Mauricio Isla : (7/10) Kumaşı çok sağlam. Top gelmeden ne yapacağını kestiriyor ve net oynuyor. Top tekniği bir sağ bek için üst düzey. Takıma uyum sağladıkça daha da verimli olacak.
Roman Neustadter : (4/10) İkinci golde yediği çalımı amatör kümedeki 35lik stoperler yemiyor. Sezonu ona emanet edeceksek yandık.
Martin Skrtel : (6/10) Golünü attı ancak savunmada çok hazır bir görüntü sergilemedi. Yanına daha sağlam bir stoper gerekiyor.
İsmail Köybaşı : (5/10) Dokunduğu ilk top asist oldu ancak sonrasında dokunduğu 30 topun 29u geriye paslardı. Sağ bek Isla iken solda Hasan Ali de, İsmail de çok yetersiz.
Nabil Dirar : (5/10) Hazırlık maçlarına oranla çok tutuk bir performans sergiledi. Lige ısınmak için biraz daha zamana ihtiyacı var sanki.
Mehmet Topal : (4/10) "Pala" Mehmet ilk golde hayatının en iyi asist paslarından birini verdi. Sonrasında bir de güzel kafa vurdu ama akabinde kaybolup gitti. Hazırlık maçlarında yedek beklerken ne oldu da bir anda çift ön liberoya döndük anlayamadım.
Josef Souza : (4/10) Hazırlık maçlarında Ozan Tufan ile beraber verimli bir görüntü çizerken bu maçta yanında Mehmet Topal olunca duraksadı. Bolca pas ve kademe hatası yaptı. İkinci goldeki hatası kendisine yakışmadı.
Mathieu Valbuena : (8/10) Maçın tek arayan ismiydi. Hatta 70ten sonra herkes topu Valbuena'ya vermeye başladı ne yapacağını seyretmek için. 3 resmi maçta 3 asiste ulaştı. Duran toplar artık etkili bir silah.
Alper Potuk : (5/10) 5. dakikada golü attı ama kalan 85 dakika ne yaptı derseniz ben bilemiyorum zira kendisini sahada göremedik. Giuliano bir an evvel monte edilmeli takıma.
Robin van Persie : (2/10) Sahada kaldığı 67 dakika boyunca rakip sahada topa sadece 4 kere dokunabildi. Geçtiğimiz sezona geri döndük adeta. Rakip kaleyi cepheden önü açık bir şekilde görürken sol ayağıyla plase yerine pas vermeyi tercih eden santrafor mu olur? Feyenoord istiyorsa hemen bilet alalım kendisine, fazla bekleme yapmasın.
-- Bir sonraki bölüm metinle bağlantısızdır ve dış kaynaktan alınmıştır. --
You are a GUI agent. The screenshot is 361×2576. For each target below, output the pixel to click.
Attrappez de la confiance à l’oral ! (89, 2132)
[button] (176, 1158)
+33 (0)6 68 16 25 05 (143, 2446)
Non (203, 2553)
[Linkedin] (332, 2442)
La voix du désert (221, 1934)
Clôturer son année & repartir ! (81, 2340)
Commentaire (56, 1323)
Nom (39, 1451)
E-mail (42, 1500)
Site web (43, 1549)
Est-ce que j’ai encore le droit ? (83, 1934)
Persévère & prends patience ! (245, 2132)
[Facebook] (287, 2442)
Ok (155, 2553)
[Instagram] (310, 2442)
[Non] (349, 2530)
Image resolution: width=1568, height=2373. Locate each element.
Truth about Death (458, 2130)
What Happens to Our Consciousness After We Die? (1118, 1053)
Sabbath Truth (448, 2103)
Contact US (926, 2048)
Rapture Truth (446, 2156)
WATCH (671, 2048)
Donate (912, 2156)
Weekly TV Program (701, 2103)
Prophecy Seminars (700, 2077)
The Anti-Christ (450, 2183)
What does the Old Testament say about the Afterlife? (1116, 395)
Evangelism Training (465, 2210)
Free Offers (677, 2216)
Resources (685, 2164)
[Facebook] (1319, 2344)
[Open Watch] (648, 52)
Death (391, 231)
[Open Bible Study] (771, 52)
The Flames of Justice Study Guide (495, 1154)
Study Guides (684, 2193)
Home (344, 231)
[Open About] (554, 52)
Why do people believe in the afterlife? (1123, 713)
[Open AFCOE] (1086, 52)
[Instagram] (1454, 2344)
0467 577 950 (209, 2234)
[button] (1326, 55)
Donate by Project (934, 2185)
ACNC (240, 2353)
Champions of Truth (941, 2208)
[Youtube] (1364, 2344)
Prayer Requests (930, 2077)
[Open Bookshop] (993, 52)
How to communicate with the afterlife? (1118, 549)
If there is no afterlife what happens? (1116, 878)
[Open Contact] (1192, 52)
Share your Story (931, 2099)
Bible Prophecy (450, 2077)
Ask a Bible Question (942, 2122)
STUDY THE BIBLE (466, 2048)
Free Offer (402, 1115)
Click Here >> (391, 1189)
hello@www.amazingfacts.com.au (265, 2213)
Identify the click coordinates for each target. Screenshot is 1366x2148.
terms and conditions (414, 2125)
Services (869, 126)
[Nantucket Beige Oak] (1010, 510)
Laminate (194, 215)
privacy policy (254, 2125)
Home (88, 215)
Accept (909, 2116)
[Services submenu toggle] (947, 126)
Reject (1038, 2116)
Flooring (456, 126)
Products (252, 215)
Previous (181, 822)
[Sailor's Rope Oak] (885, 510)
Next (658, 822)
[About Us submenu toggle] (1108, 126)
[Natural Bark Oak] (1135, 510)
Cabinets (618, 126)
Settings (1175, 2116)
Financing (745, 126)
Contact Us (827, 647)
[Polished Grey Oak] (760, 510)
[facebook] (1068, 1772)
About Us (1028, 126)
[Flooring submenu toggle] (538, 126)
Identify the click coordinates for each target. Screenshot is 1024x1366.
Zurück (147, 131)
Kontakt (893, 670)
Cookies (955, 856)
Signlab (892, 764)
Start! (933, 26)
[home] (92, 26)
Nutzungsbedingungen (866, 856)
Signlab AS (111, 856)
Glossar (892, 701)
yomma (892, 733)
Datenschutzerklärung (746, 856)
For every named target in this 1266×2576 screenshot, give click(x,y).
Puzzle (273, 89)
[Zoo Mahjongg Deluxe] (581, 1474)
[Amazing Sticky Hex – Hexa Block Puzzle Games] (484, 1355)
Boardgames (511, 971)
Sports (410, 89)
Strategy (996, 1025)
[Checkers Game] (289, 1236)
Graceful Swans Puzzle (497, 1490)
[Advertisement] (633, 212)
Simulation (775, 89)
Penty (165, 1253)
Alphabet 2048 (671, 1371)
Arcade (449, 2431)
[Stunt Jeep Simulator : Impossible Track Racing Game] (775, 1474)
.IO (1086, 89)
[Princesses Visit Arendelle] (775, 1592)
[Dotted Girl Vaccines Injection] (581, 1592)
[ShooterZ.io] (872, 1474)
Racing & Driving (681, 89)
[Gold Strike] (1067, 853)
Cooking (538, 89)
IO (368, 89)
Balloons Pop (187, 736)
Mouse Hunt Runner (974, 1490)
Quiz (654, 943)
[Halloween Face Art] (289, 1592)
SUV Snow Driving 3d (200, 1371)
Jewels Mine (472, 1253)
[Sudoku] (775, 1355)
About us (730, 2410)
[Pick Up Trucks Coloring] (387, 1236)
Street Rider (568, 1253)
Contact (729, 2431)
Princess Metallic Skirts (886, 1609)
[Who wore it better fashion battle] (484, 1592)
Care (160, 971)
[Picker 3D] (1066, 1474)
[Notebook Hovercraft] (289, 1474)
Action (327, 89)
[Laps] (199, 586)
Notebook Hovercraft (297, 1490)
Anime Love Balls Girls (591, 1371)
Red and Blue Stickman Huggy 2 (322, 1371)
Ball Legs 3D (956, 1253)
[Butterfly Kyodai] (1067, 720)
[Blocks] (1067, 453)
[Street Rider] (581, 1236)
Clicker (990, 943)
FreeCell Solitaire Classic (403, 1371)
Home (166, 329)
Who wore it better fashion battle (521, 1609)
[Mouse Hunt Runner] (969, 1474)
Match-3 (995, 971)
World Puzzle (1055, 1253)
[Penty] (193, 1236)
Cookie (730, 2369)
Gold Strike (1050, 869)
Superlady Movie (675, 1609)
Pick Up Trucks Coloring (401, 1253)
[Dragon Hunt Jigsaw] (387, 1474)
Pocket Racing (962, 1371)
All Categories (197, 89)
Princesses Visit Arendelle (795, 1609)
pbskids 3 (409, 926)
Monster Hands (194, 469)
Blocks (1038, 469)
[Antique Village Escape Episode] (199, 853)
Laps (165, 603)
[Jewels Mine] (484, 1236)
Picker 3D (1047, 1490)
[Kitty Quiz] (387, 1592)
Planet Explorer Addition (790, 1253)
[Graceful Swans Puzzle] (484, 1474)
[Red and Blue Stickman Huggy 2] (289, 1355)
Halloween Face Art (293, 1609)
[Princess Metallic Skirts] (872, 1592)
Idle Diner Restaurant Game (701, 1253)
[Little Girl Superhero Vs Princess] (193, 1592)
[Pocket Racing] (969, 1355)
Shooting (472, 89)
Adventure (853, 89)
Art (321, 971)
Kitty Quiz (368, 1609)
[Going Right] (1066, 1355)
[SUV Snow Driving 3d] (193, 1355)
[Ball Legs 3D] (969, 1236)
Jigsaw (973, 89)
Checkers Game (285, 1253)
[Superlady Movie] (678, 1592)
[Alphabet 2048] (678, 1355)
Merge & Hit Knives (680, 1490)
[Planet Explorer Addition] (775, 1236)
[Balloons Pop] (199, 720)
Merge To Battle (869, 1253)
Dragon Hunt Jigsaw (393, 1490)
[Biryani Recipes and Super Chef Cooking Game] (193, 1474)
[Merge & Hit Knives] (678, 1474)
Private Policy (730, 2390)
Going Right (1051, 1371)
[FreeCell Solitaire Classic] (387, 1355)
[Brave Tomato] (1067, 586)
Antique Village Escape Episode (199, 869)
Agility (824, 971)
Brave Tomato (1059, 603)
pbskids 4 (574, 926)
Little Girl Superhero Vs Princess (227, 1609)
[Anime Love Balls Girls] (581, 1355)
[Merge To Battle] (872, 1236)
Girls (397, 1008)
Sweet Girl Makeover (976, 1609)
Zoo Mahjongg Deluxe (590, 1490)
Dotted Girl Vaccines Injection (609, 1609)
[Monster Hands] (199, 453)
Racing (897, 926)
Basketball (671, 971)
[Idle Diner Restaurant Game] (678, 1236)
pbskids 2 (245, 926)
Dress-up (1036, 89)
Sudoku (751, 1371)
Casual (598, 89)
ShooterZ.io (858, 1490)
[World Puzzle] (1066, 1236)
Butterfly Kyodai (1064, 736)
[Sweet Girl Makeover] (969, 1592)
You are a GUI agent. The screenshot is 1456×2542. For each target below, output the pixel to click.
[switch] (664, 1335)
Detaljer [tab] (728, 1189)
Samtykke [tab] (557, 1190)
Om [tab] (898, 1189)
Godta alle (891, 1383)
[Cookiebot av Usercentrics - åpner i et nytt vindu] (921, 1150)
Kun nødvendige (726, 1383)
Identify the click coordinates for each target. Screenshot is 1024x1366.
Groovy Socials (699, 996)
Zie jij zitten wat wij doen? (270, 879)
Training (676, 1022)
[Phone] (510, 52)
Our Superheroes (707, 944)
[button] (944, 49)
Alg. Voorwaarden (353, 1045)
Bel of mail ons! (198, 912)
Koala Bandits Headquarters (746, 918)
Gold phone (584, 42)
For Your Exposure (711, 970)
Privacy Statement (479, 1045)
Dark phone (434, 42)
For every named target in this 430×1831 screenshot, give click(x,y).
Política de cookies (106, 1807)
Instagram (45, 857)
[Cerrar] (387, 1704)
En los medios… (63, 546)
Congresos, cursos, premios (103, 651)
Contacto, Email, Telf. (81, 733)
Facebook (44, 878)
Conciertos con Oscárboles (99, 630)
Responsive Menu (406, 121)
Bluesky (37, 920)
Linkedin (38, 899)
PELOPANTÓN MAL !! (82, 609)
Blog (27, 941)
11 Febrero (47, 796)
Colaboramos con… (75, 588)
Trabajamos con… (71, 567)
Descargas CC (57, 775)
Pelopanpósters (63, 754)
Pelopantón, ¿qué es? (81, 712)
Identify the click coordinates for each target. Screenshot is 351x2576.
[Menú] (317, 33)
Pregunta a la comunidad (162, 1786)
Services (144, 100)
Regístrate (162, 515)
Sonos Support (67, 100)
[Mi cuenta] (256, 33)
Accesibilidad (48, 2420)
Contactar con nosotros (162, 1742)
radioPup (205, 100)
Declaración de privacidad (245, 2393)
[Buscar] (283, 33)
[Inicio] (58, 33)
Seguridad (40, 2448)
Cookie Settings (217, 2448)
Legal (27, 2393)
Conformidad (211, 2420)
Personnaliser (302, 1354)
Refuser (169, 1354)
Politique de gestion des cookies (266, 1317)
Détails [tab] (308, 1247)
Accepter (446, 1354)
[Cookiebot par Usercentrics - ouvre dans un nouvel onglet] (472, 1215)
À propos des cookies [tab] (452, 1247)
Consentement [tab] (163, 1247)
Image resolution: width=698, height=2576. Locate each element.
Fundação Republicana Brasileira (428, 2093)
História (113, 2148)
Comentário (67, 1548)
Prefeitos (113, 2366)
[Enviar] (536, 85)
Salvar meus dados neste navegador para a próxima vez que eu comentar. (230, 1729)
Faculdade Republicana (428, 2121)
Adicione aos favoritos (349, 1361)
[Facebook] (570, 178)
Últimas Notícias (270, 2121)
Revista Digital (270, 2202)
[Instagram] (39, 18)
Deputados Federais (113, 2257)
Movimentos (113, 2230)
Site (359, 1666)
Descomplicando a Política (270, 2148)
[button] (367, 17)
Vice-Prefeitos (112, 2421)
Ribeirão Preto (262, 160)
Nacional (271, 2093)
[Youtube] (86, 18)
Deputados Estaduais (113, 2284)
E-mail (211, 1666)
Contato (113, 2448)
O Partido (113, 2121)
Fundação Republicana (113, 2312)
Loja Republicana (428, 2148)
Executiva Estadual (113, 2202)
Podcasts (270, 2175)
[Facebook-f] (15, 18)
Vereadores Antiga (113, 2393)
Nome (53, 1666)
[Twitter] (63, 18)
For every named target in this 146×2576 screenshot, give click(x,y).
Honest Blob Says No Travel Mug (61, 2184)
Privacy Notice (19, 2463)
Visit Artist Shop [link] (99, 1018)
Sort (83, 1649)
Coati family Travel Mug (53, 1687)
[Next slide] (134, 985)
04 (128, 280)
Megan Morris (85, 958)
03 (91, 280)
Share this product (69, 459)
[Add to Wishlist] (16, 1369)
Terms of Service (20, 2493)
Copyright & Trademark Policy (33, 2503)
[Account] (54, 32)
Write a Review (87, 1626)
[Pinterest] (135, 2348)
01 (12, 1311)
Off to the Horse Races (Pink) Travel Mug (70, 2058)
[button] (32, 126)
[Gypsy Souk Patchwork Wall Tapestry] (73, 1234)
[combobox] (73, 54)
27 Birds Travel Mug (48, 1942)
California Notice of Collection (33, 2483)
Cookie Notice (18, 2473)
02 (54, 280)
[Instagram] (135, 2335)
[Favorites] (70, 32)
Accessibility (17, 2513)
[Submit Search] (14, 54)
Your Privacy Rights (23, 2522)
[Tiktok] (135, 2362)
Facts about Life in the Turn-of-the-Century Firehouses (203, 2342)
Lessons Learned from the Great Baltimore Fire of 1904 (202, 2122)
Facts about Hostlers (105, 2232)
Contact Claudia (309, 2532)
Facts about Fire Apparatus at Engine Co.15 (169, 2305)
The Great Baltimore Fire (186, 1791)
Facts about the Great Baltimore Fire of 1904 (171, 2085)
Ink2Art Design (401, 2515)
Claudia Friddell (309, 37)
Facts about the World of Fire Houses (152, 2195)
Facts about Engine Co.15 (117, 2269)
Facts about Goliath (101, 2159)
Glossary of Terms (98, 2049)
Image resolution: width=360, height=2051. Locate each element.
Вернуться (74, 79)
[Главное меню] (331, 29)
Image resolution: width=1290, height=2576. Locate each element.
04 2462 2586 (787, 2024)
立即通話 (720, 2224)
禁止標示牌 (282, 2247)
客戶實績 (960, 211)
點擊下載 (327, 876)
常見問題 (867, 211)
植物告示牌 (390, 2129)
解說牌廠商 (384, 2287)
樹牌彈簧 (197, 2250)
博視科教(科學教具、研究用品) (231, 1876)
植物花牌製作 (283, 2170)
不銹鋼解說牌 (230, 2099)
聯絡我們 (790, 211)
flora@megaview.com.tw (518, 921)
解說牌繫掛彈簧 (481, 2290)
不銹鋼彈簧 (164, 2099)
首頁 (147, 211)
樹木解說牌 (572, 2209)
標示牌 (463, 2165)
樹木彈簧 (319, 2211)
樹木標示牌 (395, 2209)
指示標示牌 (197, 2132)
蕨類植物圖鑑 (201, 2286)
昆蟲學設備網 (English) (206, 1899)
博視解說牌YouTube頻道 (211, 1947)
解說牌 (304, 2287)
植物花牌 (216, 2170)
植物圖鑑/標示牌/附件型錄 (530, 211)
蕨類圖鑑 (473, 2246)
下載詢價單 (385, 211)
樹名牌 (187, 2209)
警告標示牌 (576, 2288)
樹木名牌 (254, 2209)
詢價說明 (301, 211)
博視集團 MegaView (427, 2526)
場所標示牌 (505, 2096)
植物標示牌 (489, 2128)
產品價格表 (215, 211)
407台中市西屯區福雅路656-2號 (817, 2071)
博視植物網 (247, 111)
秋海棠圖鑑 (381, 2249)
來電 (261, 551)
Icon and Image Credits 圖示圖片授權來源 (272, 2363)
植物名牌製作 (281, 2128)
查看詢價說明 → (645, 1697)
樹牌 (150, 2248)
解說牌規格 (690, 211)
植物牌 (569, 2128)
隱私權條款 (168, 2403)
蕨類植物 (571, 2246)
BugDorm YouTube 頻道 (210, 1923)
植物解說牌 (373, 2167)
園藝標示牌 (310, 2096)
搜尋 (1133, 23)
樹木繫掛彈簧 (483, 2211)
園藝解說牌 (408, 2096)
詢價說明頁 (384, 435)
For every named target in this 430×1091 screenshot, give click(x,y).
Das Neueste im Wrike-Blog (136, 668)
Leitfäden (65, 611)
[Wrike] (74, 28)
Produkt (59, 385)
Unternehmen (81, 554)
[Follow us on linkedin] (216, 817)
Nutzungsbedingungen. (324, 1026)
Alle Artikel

Aatıf Chahechouhe : (2/10) Fark yaratmak için oyuna girdi ancak buluştuğu ilk 5 topun hepsini hatalı kullandı, sonrakileri de saymadım zaten.
Ahmethan Köse : (4/10) Fenerbahçe'nin yedek santraforu olmak için bile yetersiz. 20 yaşında bir oyuncunun geleceğini kestirmek için kumaşının iyi olması gerekir. Ahmethan da o da yok maalesef.
Samed Karakoç : (4/10) "Kurtarıcı" olarak girdi ama kimi neyi kurtaracaktı ben çözemedim.
Aykut Kocaman : (4/10) Kadro dizilişi doğru görünse de oyuna hamle anlamında sınıfta kaldı. Rakip 9 tane yeni transferle sahadayken bizden daha organize göründü. Hazırlık maçları sonrası takımı yeterince motive edememiş göründü. Dileyelim ki ilerleyen maçlarda bu sıkıntıları atlatabilsin.
Özetle; 31 mayıs 2003'te beraberlikle kapattığımız Göztepe defteri 14 sene sonra yine beraberlikle açıldı. O günden bu yana köprünün altından çok sular aktı ancak Aziz Yıldırım halen yerinde oturuyor. Artık bazı şeylerin değişmesi gerekiyor ve bu sezonu bunun için bir fırsat. Aykut Kocaman'a geç de olsa iyi bir kadro teslim ediliyor, bakalım o bu kadroyu yoğurup iyi bir sanat eseri haline getirebilecek mi yoksa yeniden kahır sezonuna mı hazırlanacağız, hep birlikte göreceğiz.